* _What this task involves_
Where a record holds a picture, leave the picture out; otherwise repeat every record exactly.

* _Record extracts_
=== Begin Enclosure ===

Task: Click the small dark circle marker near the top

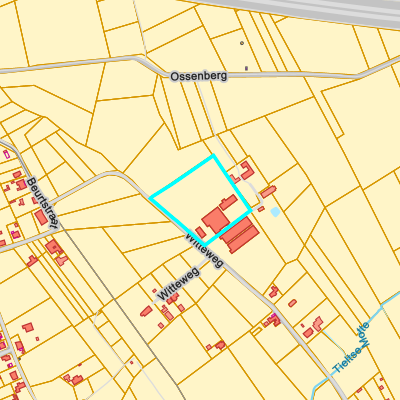Action: (x=242, y=43)
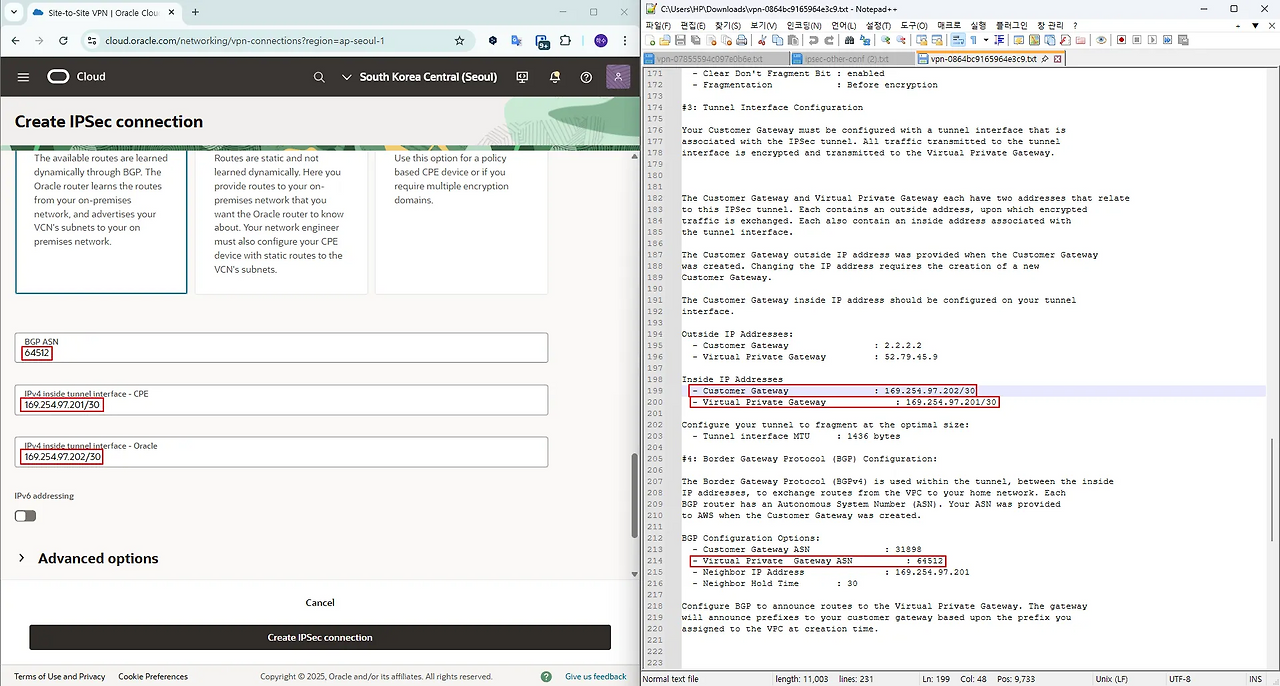Click the Record Macro button in Notepad++
The image size is (1280, 686).
click(1121, 40)
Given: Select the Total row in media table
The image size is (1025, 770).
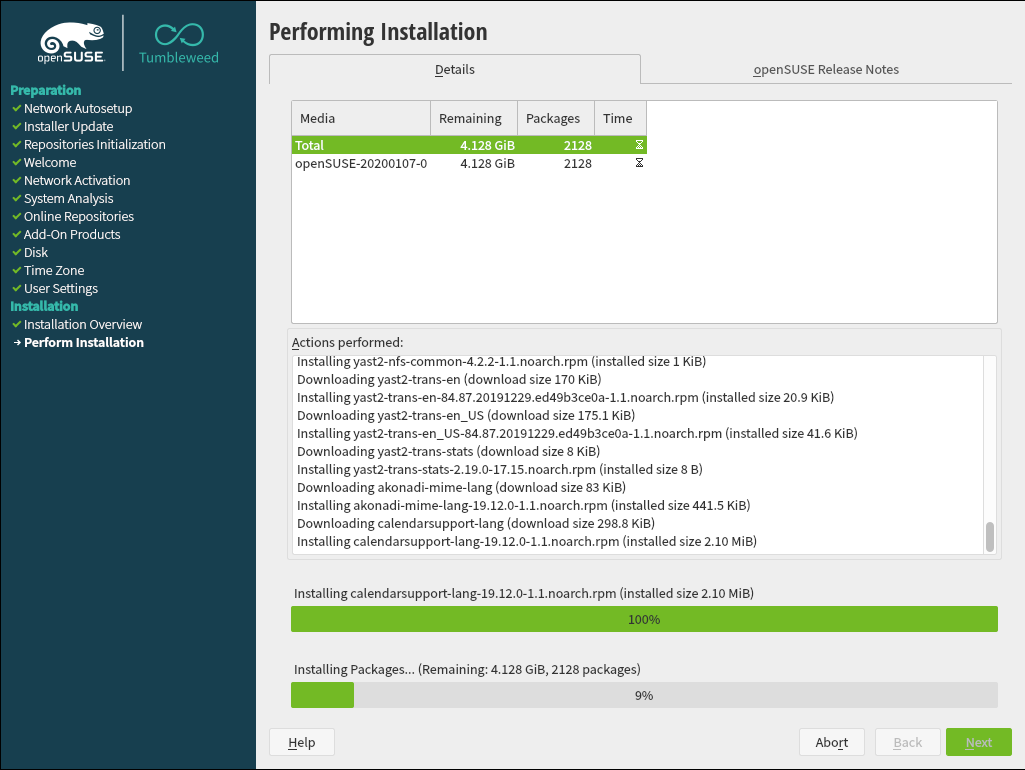Looking at the screenshot, I should coord(360,145).
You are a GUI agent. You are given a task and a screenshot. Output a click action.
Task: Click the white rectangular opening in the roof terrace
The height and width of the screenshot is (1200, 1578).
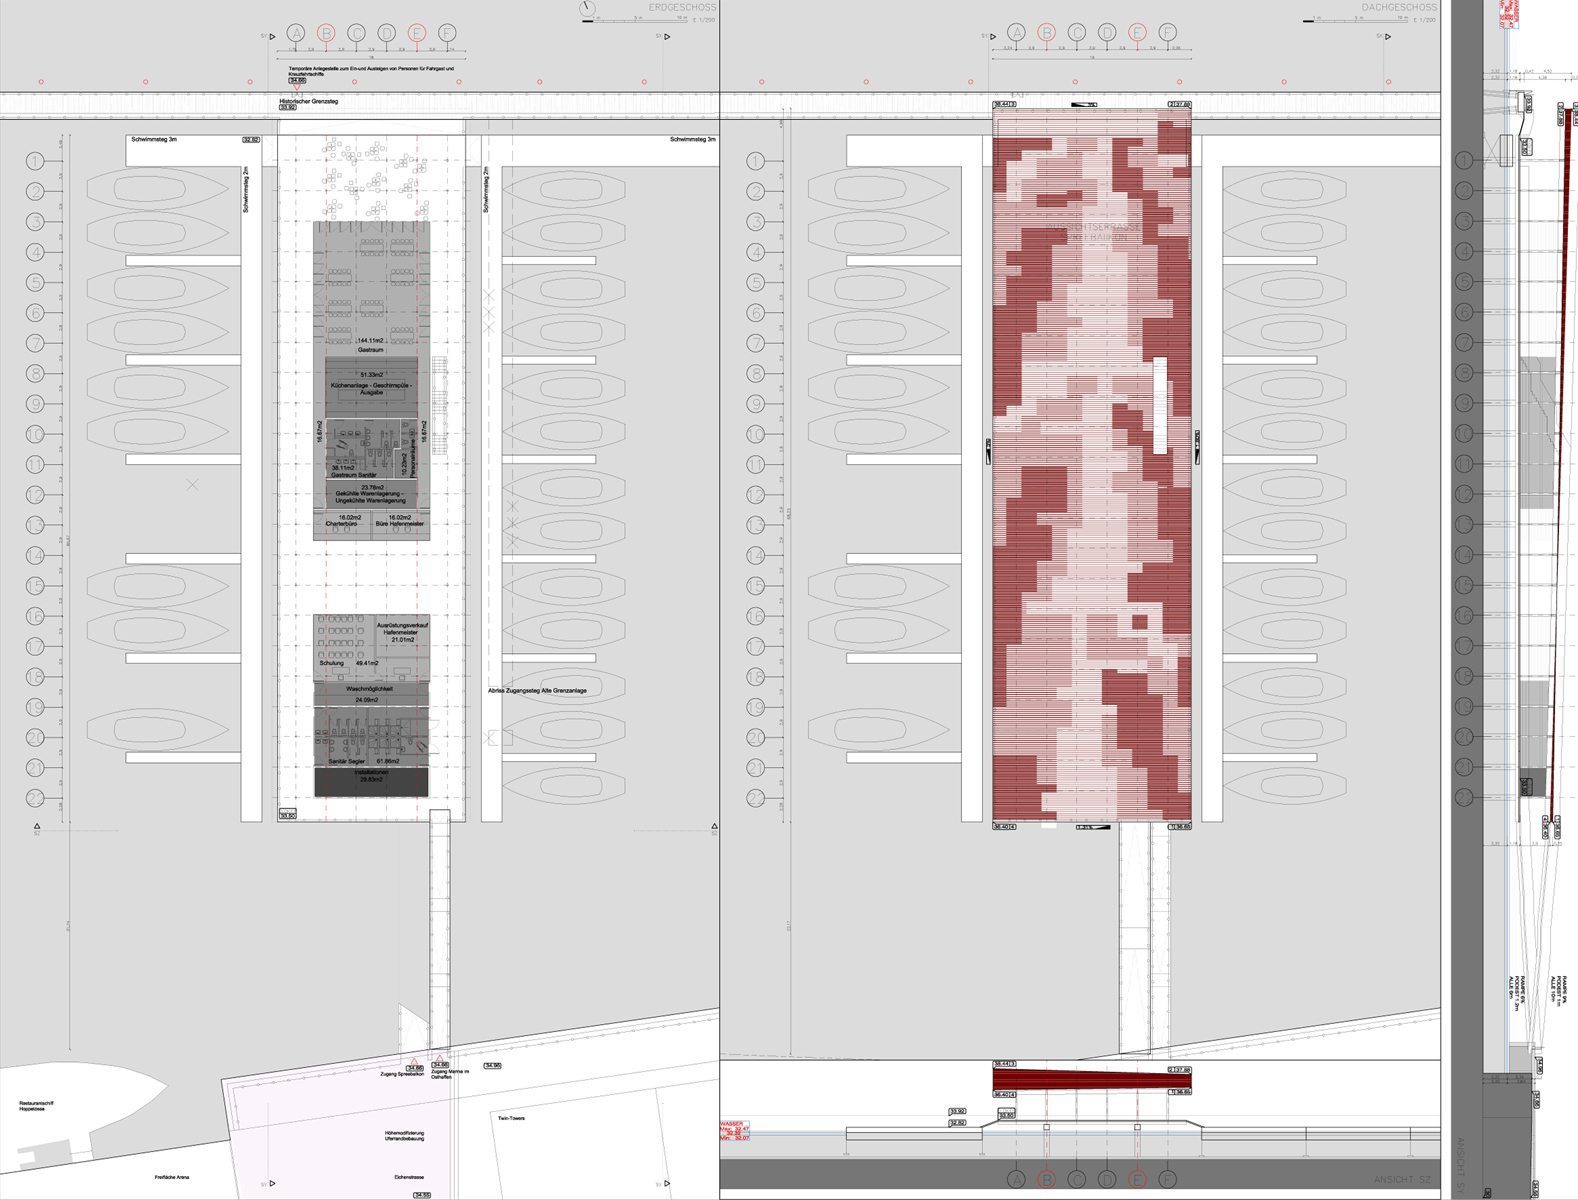coord(1160,405)
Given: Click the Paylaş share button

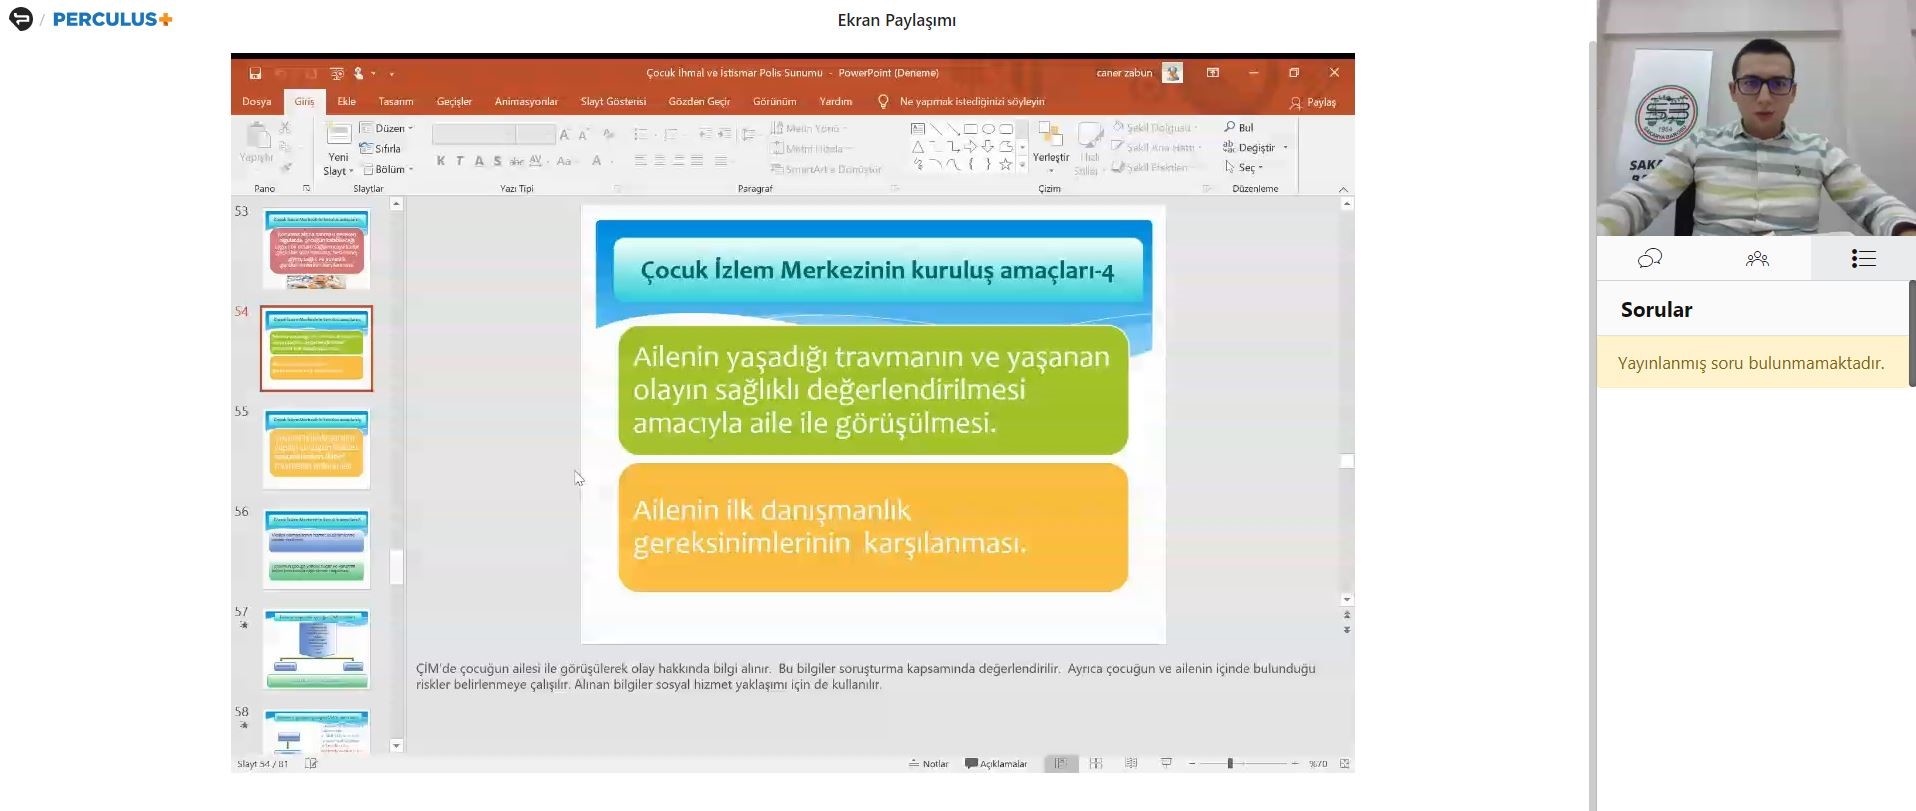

=== End Enclosure ===

* _Exercise solution_
Task: Click the small dark circle marker near the top

Action: (x=242, y=43)
Click the Record Macro button in Notepad++
The image size is (1280, 686).
click(1121, 40)
Given: Select the Total row in media table
The image size is (1025, 770).
Looking at the screenshot, I should coord(360,145).
You are a GUI agent. You are given a task and a screenshot. Output a click action.
Task: Click the white rectangular opening in the roof terrace
The height and width of the screenshot is (1200, 1578).
coord(1160,405)
Given: Click the Paylaş share button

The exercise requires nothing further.